The report says some 500 million euros are hidden in LLB
A report in Thursday's Sueddeutsche Zeitung (SZ) says that German tax authorities have been offered a CD containing information on German tax evaders who allegedly have hidden some 500 million euros ($640 million) in Liechtenstein, a notorious tax haven.
The report stated that the authorities in the northern state of Schleswig Holstein are planning to buy the CD, which was created anonymously with technically stolen bank records from Liechtenstein's second largest financial institution, the Liechtensteinische Landesbank (LLB) located in the capital Vaduz.
Before purchasing the stolen data, however, the Schleswig Holstein authorities want a sample of the CD to ensure its value.
The report said it was not known how much the CD would be purchased for and that the identity of the seller remained unknown.
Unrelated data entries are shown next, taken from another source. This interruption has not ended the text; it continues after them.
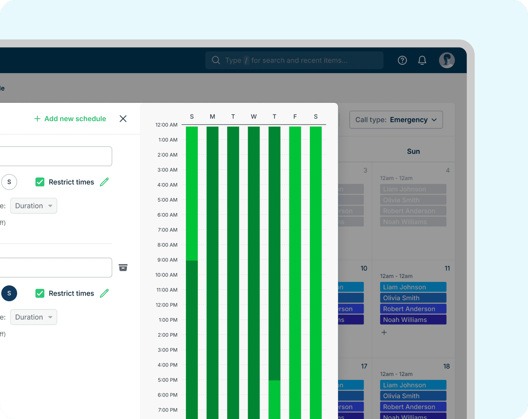Click the search magnifier icon
528x419 pixels.
(216, 60)
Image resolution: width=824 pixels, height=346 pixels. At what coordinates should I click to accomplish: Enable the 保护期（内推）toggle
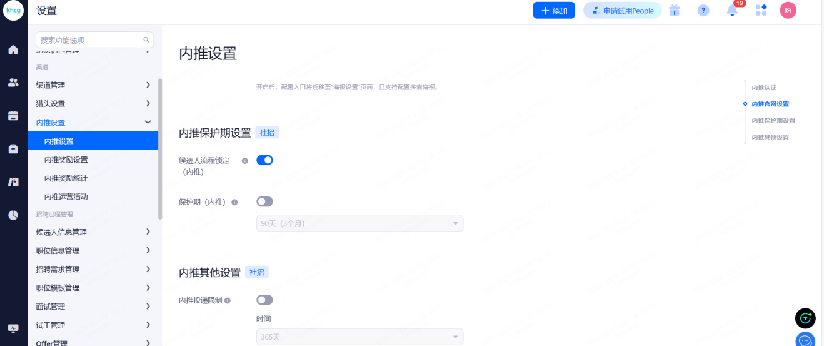(264, 201)
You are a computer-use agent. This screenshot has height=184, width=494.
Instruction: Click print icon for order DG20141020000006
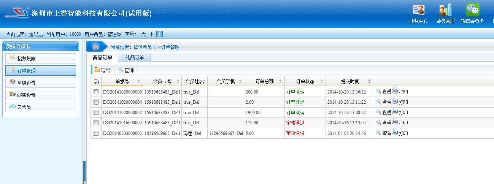point(395,91)
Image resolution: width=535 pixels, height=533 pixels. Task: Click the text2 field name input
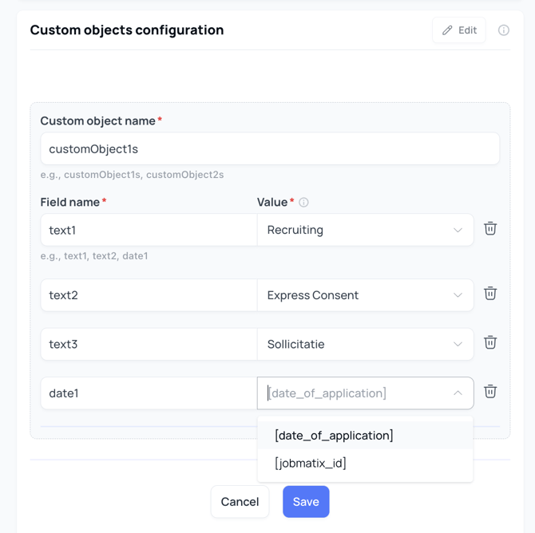149,295
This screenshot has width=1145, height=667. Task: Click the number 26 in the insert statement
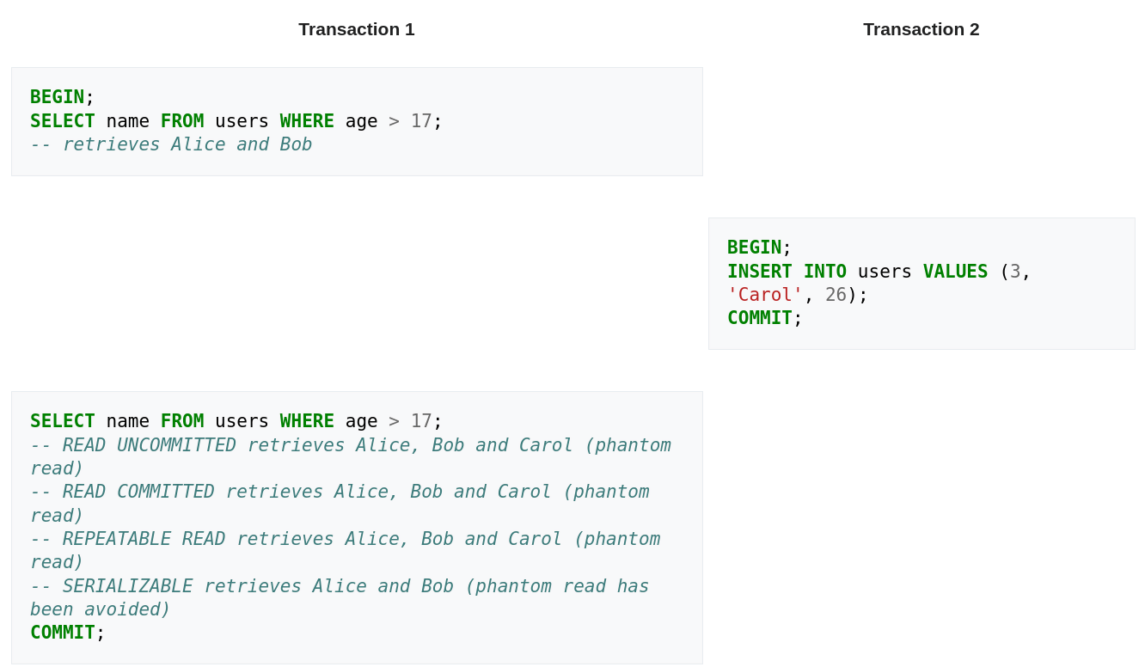[836, 295]
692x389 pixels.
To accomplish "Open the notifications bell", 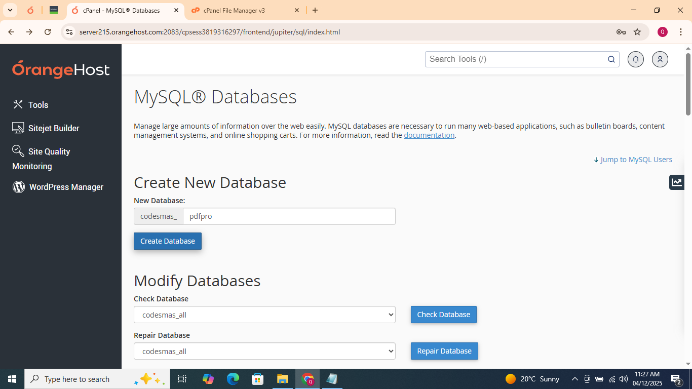I will [636, 59].
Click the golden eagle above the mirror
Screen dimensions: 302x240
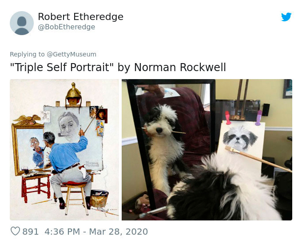pos(27,119)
One of the CDs led to a raid on a German branch of Credit Suisse earlier this month
German states are cracking down on those who seek to avoid paying their taxes and have showed greater willingness to purchase such illegally-made discs.
According to the SZ report, state authorities in Germany are currently negotiating - or have purchased - seven tax CDs.
The most cases are in Germany's most populous state, North-Rhine Westphalia, but also include Lower Saxony, Baden-Wuertemberg, and now Schleswig-Holstein.
As a result, the number of Germans who have turned themselves in for tax evasion has skyrocketed, with some 20,000 such cases being recorded since February.
Experts predict that this could result in a surplus of up to one billion euros in government coffers.